(Stored data entries)
▬▬▬

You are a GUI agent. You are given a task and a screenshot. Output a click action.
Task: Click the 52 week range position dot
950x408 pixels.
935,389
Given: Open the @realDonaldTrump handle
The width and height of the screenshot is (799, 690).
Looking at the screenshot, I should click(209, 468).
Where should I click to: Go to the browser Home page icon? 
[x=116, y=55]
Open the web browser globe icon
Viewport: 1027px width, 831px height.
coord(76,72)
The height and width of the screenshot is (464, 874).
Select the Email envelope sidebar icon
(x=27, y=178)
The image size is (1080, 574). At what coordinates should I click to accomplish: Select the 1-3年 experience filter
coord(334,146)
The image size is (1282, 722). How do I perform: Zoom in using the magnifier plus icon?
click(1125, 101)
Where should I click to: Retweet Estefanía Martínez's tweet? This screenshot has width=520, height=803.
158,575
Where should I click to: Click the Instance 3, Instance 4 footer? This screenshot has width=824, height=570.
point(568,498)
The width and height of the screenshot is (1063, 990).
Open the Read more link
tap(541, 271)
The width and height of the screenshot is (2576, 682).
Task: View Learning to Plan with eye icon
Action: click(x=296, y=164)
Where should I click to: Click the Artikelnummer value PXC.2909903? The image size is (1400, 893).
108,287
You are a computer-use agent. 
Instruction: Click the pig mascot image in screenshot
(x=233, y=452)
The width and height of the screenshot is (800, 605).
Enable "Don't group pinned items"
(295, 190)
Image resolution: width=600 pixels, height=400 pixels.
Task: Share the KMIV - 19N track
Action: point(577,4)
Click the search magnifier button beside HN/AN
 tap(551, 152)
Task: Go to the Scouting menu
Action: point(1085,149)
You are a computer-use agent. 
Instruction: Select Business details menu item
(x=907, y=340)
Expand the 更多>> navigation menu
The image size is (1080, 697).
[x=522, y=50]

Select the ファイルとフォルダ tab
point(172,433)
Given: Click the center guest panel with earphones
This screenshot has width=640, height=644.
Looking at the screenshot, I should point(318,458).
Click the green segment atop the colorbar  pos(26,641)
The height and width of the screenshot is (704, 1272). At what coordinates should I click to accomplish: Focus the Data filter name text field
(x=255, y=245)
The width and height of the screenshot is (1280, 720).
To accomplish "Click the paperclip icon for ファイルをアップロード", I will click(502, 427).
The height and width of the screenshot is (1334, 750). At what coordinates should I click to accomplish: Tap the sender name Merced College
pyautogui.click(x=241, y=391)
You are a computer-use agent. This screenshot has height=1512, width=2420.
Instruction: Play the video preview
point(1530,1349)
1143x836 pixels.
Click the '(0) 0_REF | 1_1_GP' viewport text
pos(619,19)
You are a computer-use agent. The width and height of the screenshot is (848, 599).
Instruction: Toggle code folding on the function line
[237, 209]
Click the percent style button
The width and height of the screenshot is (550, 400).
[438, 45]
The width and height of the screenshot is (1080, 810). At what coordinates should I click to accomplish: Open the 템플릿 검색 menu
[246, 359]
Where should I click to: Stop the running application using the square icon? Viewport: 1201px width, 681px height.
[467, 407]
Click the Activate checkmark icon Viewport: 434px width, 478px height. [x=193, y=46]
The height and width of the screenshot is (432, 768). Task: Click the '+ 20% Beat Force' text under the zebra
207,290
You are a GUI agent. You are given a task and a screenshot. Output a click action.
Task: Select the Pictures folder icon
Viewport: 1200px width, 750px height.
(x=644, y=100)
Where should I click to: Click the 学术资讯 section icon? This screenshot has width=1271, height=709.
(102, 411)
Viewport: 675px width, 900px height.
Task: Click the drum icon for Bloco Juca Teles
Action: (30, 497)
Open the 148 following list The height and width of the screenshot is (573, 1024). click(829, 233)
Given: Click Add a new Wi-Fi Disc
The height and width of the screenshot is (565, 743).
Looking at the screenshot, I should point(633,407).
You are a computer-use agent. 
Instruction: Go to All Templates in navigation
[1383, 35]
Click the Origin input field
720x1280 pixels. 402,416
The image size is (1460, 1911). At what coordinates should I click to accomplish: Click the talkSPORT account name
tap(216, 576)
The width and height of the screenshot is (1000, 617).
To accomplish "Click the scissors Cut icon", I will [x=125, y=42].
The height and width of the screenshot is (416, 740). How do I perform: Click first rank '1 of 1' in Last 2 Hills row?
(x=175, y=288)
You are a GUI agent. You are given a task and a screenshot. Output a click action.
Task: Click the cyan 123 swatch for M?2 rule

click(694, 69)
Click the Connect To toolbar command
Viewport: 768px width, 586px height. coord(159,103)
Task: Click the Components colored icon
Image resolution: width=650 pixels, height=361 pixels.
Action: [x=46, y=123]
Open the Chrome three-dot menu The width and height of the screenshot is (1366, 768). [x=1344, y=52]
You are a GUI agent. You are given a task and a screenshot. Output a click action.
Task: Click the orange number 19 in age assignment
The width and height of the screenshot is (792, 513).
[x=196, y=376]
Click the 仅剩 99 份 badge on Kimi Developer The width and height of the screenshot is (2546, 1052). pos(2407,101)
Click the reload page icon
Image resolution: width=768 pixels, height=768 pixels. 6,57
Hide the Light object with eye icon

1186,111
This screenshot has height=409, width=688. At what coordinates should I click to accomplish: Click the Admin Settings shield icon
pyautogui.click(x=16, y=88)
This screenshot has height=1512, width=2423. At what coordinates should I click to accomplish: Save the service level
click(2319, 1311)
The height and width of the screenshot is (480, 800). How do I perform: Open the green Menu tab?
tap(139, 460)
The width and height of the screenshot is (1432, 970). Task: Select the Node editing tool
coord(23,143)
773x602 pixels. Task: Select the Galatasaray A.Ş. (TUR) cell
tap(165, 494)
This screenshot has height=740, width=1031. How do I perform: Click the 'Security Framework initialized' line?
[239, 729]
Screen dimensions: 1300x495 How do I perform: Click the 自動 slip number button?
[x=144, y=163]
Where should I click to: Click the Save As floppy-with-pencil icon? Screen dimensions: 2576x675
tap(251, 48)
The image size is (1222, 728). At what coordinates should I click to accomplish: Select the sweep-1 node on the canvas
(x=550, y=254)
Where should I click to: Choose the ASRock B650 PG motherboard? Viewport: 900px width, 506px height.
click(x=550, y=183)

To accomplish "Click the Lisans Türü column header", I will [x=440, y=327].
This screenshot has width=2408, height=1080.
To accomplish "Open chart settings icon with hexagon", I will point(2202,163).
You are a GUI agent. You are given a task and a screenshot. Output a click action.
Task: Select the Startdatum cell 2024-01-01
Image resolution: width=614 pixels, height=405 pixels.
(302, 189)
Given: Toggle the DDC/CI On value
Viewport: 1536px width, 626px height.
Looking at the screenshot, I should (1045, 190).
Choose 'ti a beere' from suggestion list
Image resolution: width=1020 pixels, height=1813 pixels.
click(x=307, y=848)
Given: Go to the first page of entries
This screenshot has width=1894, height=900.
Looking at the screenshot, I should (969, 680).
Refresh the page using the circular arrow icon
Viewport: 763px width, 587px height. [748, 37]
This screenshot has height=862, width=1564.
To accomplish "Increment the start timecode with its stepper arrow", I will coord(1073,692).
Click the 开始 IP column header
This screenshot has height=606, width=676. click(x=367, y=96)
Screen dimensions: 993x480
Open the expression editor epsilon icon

▬▬▬

All the entries should be written out again precisely.

You are a GUI agent. You are given a task and a screenshot. Output a click action.
Task: Click the 52 week range position dot
950x408 pixels.
935,389
Given: Open the @realDonaldTrump handle
The width and height of the screenshot is (799, 690).
Looking at the screenshot, I should click(209, 468).
Where should I click to: Go to the browser Home page icon? 
[x=116, y=55]
Open the web browser globe icon
Viewport: 1027px width, 831px height.
coord(76,72)
The height and width of the screenshot is (464, 874).
Select the Email envelope sidebar icon
(x=27, y=178)
The image size is (1080, 574). At what coordinates should I click to accomplish: Select the 1-3年 experience filter
coord(334,146)
The image size is (1282, 722). How do I perform: Zoom in using the magnifier plus icon?
click(1125, 101)
Where should I click to: Retweet Estefanía Martínez's tweet? This screenshot has width=520, height=803.
158,575
Where should I click to: Click the Instance 3, Instance 4 footer? This screenshot has width=824, height=570.
point(568,498)
The width and height of the screenshot is (1063, 990).
Open the Read more link
tap(541, 271)
The width and height of the screenshot is (2576, 682).
Task: View Learning to Plan with eye icon
Action: click(x=296, y=164)
Where should I click to: Click the Artikelnummer value PXC.2909903? The image size is (1400, 893).
108,287
You are a computer-use agent. 
Instruction: Click the pig mascot image in screenshot
(x=233, y=452)
The width and height of the screenshot is (800, 605).
Enable "Don't group pinned items"
(295, 190)
Image resolution: width=600 pixels, height=400 pixels.
Task: Share the KMIV - 19N track
Action: point(577,4)
Click the search magnifier button beside HN/AN
 tap(551, 152)
Task: Go to the Scouting menu
Action: point(1085,149)
You are a computer-use agent. 
Instruction: Select Business details menu item
(x=907, y=340)
Expand the 更多>> navigation menu
The image size is (1080, 697).
[x=522, y=50]

Select the ファイルとフォルダ tab
point(172,433)
Given: Click the center guest panel with earphones
This screenshot has width=640, height=644.
Looking at the screenshot, I should point(318,458).
Click the green segment atop the colorbar  pos(26,641)
The height and width of the screenshot is (704, 1272). At what coordinates should I click to accomplish: Focus the Data filter name text field
(x=255, y=245)
The width and height of the screenshot is (1280, 720).
To accomplish "Click the paperclip icon for ファイルをアップロード", I will click(502, 427).
The height and width of the screenshot is (1334, 750). At what coordinates should I click to accomplish: Tap the sender name Merced College
pyautogui.click(x=241, y=391)
You are a computer-use agent. This screenshot has height=1512, width=2420.
Instruction: Play the video preview
point(1530,1349)
1143x836 pixels.
Click the '(0) 0_REF | 1_1_GP' viewport text
pos(619,19)
You are a computer-use agent. The width and height of the screenshot is (848, 599).
Instruction: Toggle code folding on the function line
[237, 209]
Click the percent style button
The width and height of the screenshot is (550, 400).
[438, 45]
The width and height of the screenshot is (1080, 810). At what coordinates should I click to accomplish: Open the 템플릿 검색 menu
[246, 359]
Where should I click to: Stop the running application using the square icon? Viewport: 1201px width, 681px height.
[467, 407]
Click the Activate checkmark icon Viewport: 434px width, 478px height. [x=193, y=46]
The height and width of the screenshot is (432, 768). Task: Click the '+ 20% Beat Force' text under the zebra
207,290
You are a GUI agent. You are given a task and a screenshot. Output a click action.
Task: Select the Pictures folder icon
Viewport: 1200px width, 750px height.
(x=644, y=100)
Where should I click to: Click the 学术资讯 section icon? This screenshot has width=1271, height=709.
(102, 411)
Viewport: 675px width, 900px height.
Task: Click the drum icon for Bloco Juca Teles
Action: (30, 497)
Open the 148 following list The height and width of the screenshot is (573, 1024). click(829, 233)
Given: Click Add a new Wi-Fi Disc
The height and width of the screenshot is (565, 743).
Looking at the screenshot, I should point(633,407).
You are a computer-use agent. 
Instruction: Go to All Templates in navigation
[1383, 35]
Click the Origin input field
720x1280 pixels. 402,416
The image size is (1460, 1911). At what coordinates should I click to accomplish: Click the talkSPORT account name
tap(216, 576)
The width and height of the screenshot is (1000, 617).
To accomplish "Click the scissors Cut icon", I will [x=125, y=42].
The height and width of the screenshot is (416, 740). How do I perform: Click first rank '1 of 1' in Last 2 Hills row?
(x=175, y=288)
You are a GUI agent. You are given a task and a screenshot. Output a click action.
Task: Click the cyan 123 swatch for M?2 rule

click(694, 69)
Click the Connect To toolbar command
Viewport: 768px width, 586px height. coord(159,103)
Task: Click the Components colored icon
Image resolution: width=650 pixels, height=361 pixels.
Action: [x=46, y=123]
Open the Chrome three-dot menu The width and height of the screenshot is (1366, 768). [x=1344, y=52]
You are a GUI agent. You are given a task and a screenshot. Output a click action.
Task: Click the orange number 19 in age assignment
The width and height of the screenshot is (792, 513).
[x=196, y=376]
Click the 仅剩 99 份 badge on Kimi Developer The width and height of the screenshot is (2546, 1052). pos(2407,101)
Click the reload page icon
Image resolution: width=768 pixels, height=768 pixels. 6,57
Hide the Light object with eye icon

1186,111
This screenshot has height=409, width=688. At what coordinates should I click to accomplish: Click the Admin Settings shield icon
pyautogui.click(x=16, y=88)
This screenshot has height=1512, width=2423. At what coordinates should I click to accomplish: Save the service level
click(2319, 1311)
The height and width of the screenshot is (480, 800). How do I perform: Open the green Menu tab?
tap(139, 460)
The width and height of the screenshot is (1432, 970). Task: Select the Node editing tool
coord(23,143)
773x602 pixels. Task: Select the Galatasaray A.Ş. (TUR) cell
tap(165, 494)
This screenshot has height=740, width=1031. How do I perform: Click the 'Security Framework initialized' line?
[239, 729]
Screen dimensions: 1300x495 How do I perform: Click the 自動 slip number button?
[x=144, y=163]
Where should I click to: Click the Save As floppy-with-pencil icon? Screen dimensions: 2576x675
tap(251, 48)
The image size is (1222, 728). At what coordinates should I click to accomplish: Select the sweep-1 node on the canvas
(x=550, y=254)
Where should I click to: Choose the ASRock B650 PG motherboard? Viewport: 900px width, 506px height.
click(x=550, y=183)

To accomplish "Click the Lisans Türü column header", I will [x=440, y=327].
This screenshot has width=2408, height=1080.
To accomplish "Open chart settings icon with hexagon", I will point(2202,163).
You are a GUI agent. You are given a task and a screenshot. Output a click action.
Task: Select the Startdatum cell 2024-01-01
Image resolution: width=614 pixels, height=405 pixels.
(302, 189)
Given: Toggle the DDC/CI On value
Viewport: 1536px width, 626px height.
Looking at the screenshot, I should (1045, 190).
Choose 'ti a beere' from suggestion list
Image resolution: width=1020 pixels, height=1813 pixels.
click(x=307, y=848)
Given: Go to the first page of entries
This screenshot has width=1894, height=900.
Looking at the screenshot, I should (969, 680).
Refresh the page using the circular arrow icon
Viewport: 763px width, 587px height. [748, 37]
This screenshot has height=862, width=1564.
To accomplish "Increment the start timecode with its stepper arrow", I will coord(1073,692).
Click the 开始 IP column header
This screenshot has height=606, width=676. click(x=367, y=96)
Screen dimensions: 993x480
Open the expression editor epsilon icon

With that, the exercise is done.